I punched myself in the stomach with both fists. Nothing. I threw myself on the top bar of a wood fence attempting to self-Heimlich. It didn’t work. Then, in a final attempt to live, I summoned all my strength and I tried to swallow as hard as I could. Even when it felt like blood vessels were popping in my eyeballs, I still tried to swallow harder. My neck muscles contracted, my face turned blood red. The chicken went down.
Traumatized and tears streaming down my face, I went back inside and sat down. “What’s wrong?” Ghia asked. “Have you been crying?” I shook my head no and mumbled something about feeling emotional about the meaningful community service work we were doing. I had bruises on my solar plexus and my throat was sore for weeks.

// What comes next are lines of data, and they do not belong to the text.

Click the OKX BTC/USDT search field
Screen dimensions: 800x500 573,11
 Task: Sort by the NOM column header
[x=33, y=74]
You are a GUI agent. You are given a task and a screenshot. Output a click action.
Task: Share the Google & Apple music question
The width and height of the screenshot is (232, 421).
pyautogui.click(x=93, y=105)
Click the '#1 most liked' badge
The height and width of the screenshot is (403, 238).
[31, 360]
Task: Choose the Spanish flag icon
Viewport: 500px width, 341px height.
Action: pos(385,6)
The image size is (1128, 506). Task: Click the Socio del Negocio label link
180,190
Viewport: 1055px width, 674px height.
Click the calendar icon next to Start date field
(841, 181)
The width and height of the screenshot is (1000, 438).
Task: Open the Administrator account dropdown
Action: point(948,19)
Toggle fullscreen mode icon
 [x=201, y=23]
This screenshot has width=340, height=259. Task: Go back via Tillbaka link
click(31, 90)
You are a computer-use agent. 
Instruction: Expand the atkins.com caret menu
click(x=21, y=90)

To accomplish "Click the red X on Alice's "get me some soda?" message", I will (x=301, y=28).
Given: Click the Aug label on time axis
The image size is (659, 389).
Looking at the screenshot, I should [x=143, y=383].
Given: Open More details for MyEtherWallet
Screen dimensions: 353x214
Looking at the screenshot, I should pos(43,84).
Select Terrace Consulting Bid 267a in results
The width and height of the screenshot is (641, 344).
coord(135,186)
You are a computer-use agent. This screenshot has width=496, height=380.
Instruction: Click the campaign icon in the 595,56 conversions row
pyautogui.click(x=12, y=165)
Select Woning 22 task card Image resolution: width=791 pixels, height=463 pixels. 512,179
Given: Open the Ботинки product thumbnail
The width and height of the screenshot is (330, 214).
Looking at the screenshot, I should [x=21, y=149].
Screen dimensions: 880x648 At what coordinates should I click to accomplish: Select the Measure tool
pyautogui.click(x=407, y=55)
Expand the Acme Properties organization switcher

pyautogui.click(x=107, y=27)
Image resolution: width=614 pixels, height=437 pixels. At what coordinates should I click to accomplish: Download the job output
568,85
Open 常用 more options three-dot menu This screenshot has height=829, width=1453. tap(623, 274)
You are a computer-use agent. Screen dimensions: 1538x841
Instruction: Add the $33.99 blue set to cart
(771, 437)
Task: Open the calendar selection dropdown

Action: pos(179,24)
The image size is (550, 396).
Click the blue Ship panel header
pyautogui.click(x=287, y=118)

That scare kept me a real vegetarian for a couple years. I stayed true until a study abroad trip to do thesis research in Buenos Aires the summer before my senior year. Once there, the temptation of home cooked, meat-filled empanadas with my host family was too great to resist. Plus, I didn’t want to be rude. Plus, it was in a foreign country, so that hardly counted. Plus, meat tastes so damn good.
I promised myself I would be a vegetarian again when I returned home. This time for good. This time I meant it. This time I really, really meant it.